Dengan semakin masifnya penggunaan meme, video pendek, dan candaan receh dalam kampanye politik, "politik gemoy" kian berkembang sebagai alat komunikasi politik yang menonjolkan kedekatan emosional alih-alih gagasan. Fenomena ini menjadi magnet kuat bagi generasi muda atau pemilih tingkat literasi politik yang rendah yang cenderung mencari hiburan dalam segala aspek kehidupan, termasuk politik. Namun, di balik pendekatan ini tersimpan pertanyaan besar: apakah fenomena "politik gemoy" dapat mencerdaskan demokrasi atau justru memperparah krisis kesadaran politik di masyarakat? Artikel ini akan mengupas lebih jauh bagaimana strategi ini memengaruhi kualitas demokrasi, menilai apakah "politik gemoy" adalah inovasi komunikasi yang adaptif atau sekadar permainan citra untuk mengeksploitasi emosi publik.

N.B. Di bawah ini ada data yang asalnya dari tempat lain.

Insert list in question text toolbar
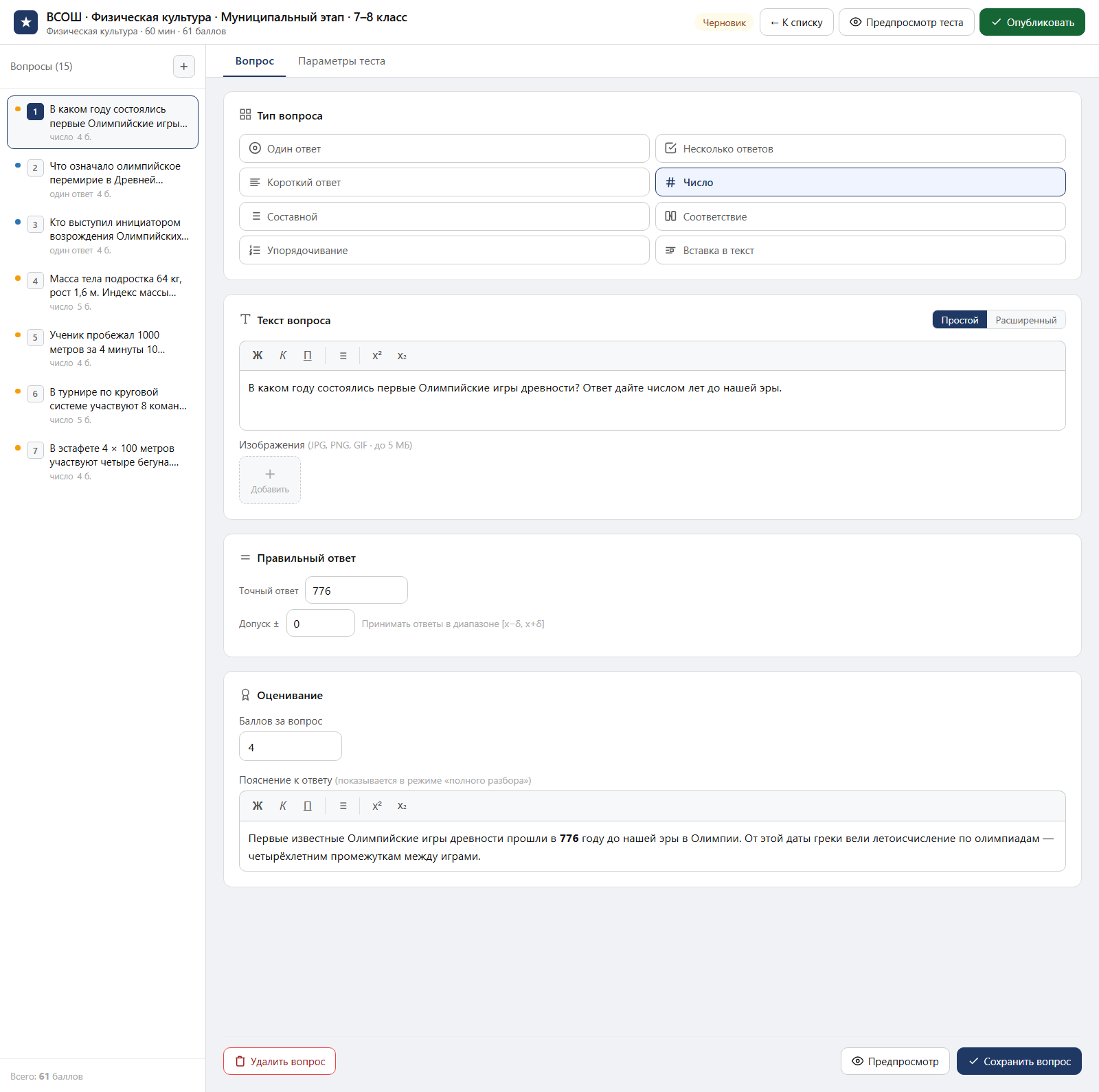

Fenomena ini dianalisis melalui Teori Kultivasi dari George Gerbner, yang menjelaskan bagaimana media berperan dalam membentuk persepsi realitas masyarakat. Dalam konteks ini, media sosial yang sering memuat konten visual seperti video atau meme politisi bertingkah 'gemoy' cenderung membentuk persepsi publik bahwa kedekatan emosional dan hiburan merupakan aspek penting dari politik. Selain itu, pendekatan ini juga dapat dikaitkan dengan Teori Dramaturgi Erving Goffman, yang memandang komunikasi sebagai panggung di mana politisi memainkan peran tertentu untuk membangun citra yang disukai masyarakat. Melalui pendekatan ini, 'politik gemoy' bukan hanya strategi komunikasi, tetapi juga alat pencitraan yang bertujuan untuk mengarahkan perhatian masyarakat pada persona politisi, mengalihkan fokus dari isu-isu substantif.

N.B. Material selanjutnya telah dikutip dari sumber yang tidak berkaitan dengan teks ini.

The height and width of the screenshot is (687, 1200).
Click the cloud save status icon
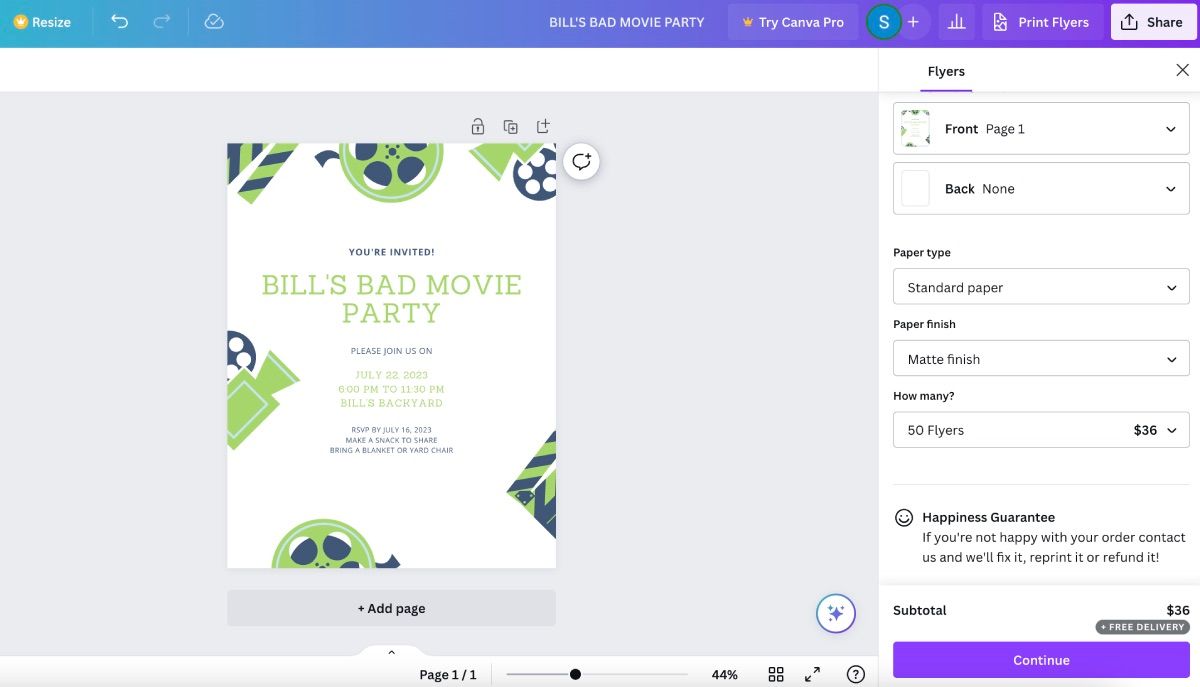coord(213,21)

Eksploitasi Emosi dan Pemilih SDM Rendah
Fenomena "politik gemoy" menjadi populer karena caranya yang mudah menarik perhatian masyarakat dengan menggunakan emosi. Di Indonesia, ini terlihat ketika politisi melakukan hal-hal sederhana seperti berjoget, bercanda, atau terlihat santai untuk membuat orang merasa dekat. Cara ini sering berhasil, terutama bagi orang-orang yang kurang memahami atau tidak terlalu peduli pada isu-isu politik yang lebih berat.
Namun, kedekatan yang muncul dari gaya ini sebenarnya hanya tampak di permukaan dan tidak selalu nyata. Bukannya mengajak masyarakat untuk membahas masalah penting seperti ekonomi, pendidikan, atau hukum, gaya ini justru membuat perhatian publik teralihkan ke hal-hal yang kurang relevan. Akibatnya, banyak pemilih yang akhirnya menentukan pilihan mereka berdasarkan rasa simpati atau emosi, bukan berdasarkan penilaian yang logis terhadap program kerja yang ditawarkan.
Menurut saya, cara ini mungkin efektif untuk meraih suara, tapi sebenarnya berbahaya bagi demokrasi. Dengan terlalu fokus pada penampilan dan hiburan, politisi mengabaikan tanggung jawab untuk menyampaikan gagasan yang bisa benar-benar memperbaiki kehidupan masyarakat.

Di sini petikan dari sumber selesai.